11 To achieve this, network security staff may disable network access for devices which show signs of being compromised. Additionally, network security staff may mandate security configurations or patches for specific devices or all devices on the network, and may pre-emptively disable network access for devices which do not meet the required criteria.
13 To achieve this, authorized staff occasionally restrict inequitable use of shared systems or of the network. For example, the University may require users to refrain from using any program that is unduly resource-intensive.
14 Authorized systems administrators occasionally find it necessary to lock a user's account. If the situation is not resolved within 24 hours, the matter goes to the appropriate University officer for follow-up and resolution.

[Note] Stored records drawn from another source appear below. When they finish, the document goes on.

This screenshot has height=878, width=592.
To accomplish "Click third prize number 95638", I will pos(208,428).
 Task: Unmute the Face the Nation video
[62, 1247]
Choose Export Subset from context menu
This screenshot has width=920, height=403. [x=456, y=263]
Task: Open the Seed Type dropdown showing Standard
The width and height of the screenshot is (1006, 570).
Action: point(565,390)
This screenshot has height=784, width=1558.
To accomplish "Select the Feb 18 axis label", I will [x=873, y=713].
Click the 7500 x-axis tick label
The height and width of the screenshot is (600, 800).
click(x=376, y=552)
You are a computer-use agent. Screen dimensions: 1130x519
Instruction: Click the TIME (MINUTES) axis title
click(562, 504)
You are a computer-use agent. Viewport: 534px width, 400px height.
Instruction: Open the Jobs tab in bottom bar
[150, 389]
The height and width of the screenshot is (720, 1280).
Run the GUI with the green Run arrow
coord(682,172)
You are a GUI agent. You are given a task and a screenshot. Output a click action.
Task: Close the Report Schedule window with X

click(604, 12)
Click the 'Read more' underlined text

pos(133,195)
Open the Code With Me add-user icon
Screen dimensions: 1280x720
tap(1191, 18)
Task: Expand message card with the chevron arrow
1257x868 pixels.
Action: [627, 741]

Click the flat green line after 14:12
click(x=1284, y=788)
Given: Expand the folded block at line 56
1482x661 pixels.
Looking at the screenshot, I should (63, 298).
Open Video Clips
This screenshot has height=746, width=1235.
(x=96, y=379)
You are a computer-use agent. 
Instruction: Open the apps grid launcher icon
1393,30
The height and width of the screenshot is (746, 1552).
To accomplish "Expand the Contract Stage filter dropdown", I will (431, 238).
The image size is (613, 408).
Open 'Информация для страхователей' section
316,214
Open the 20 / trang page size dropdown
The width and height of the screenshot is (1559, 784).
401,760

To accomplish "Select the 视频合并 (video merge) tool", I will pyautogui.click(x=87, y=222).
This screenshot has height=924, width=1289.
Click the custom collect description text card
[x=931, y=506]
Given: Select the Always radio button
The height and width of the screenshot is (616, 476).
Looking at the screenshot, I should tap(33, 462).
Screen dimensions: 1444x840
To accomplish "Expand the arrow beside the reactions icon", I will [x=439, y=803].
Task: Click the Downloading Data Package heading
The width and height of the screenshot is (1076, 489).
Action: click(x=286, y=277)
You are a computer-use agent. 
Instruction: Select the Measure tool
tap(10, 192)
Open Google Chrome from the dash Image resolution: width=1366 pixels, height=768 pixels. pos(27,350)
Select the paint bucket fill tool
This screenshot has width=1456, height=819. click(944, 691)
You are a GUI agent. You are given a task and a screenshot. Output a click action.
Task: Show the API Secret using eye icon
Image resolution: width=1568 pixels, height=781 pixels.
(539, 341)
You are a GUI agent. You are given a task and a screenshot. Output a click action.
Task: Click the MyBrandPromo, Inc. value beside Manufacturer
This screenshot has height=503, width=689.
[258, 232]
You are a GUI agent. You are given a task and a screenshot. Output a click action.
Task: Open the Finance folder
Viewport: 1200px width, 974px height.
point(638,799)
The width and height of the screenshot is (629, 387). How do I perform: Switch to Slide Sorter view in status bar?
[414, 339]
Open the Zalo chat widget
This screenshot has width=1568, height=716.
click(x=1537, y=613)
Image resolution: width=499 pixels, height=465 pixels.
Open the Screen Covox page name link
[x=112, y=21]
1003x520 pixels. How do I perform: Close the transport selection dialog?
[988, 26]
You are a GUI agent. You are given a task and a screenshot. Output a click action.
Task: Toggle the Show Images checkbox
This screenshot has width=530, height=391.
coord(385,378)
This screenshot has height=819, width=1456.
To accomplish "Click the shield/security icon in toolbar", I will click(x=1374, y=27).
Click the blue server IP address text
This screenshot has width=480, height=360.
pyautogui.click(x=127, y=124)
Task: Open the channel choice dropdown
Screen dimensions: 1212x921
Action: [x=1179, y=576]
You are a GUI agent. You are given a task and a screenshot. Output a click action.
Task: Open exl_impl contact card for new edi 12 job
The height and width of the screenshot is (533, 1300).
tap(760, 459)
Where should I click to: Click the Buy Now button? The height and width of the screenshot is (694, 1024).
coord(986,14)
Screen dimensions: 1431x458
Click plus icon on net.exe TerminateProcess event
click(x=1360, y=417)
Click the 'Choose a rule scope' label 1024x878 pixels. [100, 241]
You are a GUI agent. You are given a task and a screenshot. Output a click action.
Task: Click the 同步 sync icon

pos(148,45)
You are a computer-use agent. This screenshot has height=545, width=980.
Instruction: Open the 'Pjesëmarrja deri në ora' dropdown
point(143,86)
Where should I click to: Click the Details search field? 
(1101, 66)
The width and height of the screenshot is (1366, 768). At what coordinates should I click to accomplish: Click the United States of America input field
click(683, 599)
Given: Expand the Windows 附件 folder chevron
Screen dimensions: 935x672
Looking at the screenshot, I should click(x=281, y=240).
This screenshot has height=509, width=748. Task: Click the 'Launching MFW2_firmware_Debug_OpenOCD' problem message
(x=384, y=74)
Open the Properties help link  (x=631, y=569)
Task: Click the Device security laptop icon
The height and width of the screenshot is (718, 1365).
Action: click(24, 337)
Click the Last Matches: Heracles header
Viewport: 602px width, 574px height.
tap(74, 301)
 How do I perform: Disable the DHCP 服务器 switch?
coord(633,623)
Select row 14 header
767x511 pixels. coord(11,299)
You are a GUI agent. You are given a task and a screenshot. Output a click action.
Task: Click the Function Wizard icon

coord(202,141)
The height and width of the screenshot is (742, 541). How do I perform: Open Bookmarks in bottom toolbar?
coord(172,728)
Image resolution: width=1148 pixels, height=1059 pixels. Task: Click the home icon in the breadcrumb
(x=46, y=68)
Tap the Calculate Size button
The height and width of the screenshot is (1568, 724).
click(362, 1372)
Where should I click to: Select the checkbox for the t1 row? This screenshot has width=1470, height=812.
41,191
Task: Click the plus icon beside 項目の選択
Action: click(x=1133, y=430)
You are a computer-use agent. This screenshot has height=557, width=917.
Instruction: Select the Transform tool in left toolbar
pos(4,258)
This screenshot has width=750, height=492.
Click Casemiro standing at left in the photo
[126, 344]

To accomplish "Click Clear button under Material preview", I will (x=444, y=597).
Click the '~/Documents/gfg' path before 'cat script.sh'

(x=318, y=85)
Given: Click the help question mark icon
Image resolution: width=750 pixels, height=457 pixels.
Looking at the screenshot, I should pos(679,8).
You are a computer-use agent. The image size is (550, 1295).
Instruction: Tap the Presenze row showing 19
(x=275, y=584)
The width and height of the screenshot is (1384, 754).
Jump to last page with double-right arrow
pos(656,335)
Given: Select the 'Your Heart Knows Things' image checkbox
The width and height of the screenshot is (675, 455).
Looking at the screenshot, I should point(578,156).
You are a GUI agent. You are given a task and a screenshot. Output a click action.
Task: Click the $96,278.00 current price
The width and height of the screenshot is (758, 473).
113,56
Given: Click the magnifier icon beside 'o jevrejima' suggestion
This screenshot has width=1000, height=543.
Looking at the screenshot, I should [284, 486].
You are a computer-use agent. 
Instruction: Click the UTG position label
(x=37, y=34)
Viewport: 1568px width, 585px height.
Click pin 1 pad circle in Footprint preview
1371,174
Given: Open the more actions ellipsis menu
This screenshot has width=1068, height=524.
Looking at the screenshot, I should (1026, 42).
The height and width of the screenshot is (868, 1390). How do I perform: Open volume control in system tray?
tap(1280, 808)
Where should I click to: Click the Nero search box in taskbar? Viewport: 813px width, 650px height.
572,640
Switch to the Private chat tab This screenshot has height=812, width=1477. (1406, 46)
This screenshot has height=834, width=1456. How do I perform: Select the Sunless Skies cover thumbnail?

15 Users must establish appropriate passwords, change them occasionally, and never share them with others. Users may not attempt to evade, disable, or "crack" passwords or other security provisions. These activities threaten the work of others and are grounds for immediate disciplinary action. Unauthorized copying of files or passwords belonging to others or to the University may constitute plagiarism or theft. Modifying files without authorization (including altering information, introducing viruses or Trojan horses, or damaging files) is unethical, may be illegal, and can lead to disciplinary action.
16 Users must maintain and archive backup copies of important work. Users are responsible for backing up their own files. They should not assume that files on shared machines are backed up. If users choose to participate in a backup service, they must become familiar with the schedules and procedures of that service. They also must learn to use properly the features for securing or sharing access to their files.
18 The security of electronic files on shared systems and networks is limited. Although most people respect security and privacy mechanisms, they are not foolproof. Electronic mail and other network communications are susceptible to interception absent active steps to protect them, such as encryption.